Frequently asked questions
- What is a butterfly on MITT?
- A butterfly on MITT is the butterfly strategy applied to MITT (stock). The strategy is structurally neutral / pin (limited-risk, limited-reward): A long call butterfly buys one lower-strike call, sells two ATM calls, and buys one higher-strike call, paying a small net debit for a defined-risk position that maxes out if the underlying pins the middle strike at expiration. With MITT stock trading near $7.49, the strikes shown on this page are snapped to the nearest listed MITT chain strike and the premiums come straight from the end-of-day bid/ask midpoint.
- How are MITT butterfly max profit and max loss calculated?
- Max profit equals the wing width minus net debit times 100 (reached when the underlying pins the middle strike); max loss equals the net debit times 100. Two breakevens at lower-wing plus debit and upper-wing minus debit. For the MITT butterfly priced from the end-of-day chain at a 30-day expiry (ATM IV 30.10%), the computed maximum profit is unbounded per contract and the computed maximum loss is unbounded per contract. Live intraday quotes will differ as the chain moves through the trading session.
- What is the breakeven for a MITT butterfly?

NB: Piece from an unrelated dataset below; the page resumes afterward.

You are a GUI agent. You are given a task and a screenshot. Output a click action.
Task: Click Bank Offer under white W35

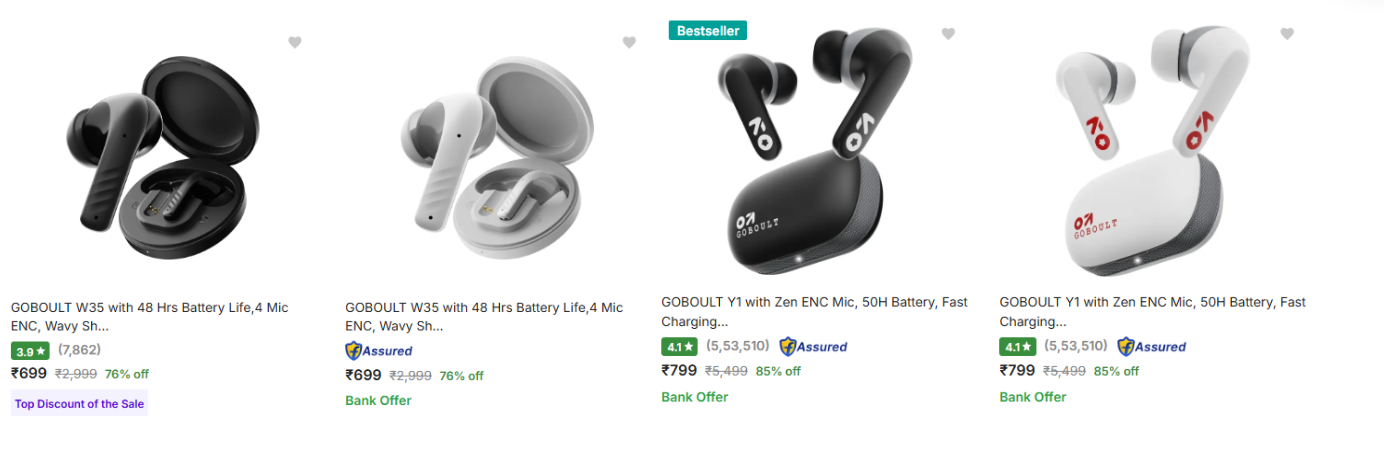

- The breakeven for the MITT butterfly priced on this page is no defined breakeven on the modeled curve at expiration, derived from end-of-day chain premiums. Breakeven is the underlying price at which the strategy's P&L crosses zero ignoring transaction costs and assignment risk. The current MITT market-implied 1-standard-deviation expected move is approximately 8.63%; if the move sits well outside the breakeven distance, the structure's risk-reward becomes correspondingly tighter.
- When should you consider a butterfly on MITT?
- Butterflies on MITT are pinning bets - traders use them when they expect MITT to settle near a specific level at expiration (often the prior close, a round number, or the max-pain strike) and want defined-risk exposure to that outcome.
- How does current MITT implied volatility affect this butterfly?
- MITT ATM IV is at 30.10% with IV rank near 5.96%, which is on the low end of its 1-year range. Premium-buying structures (long call, long put, debit spreads) are relatively cheap in this regime; premium-selling structures collect less credit per unit risk.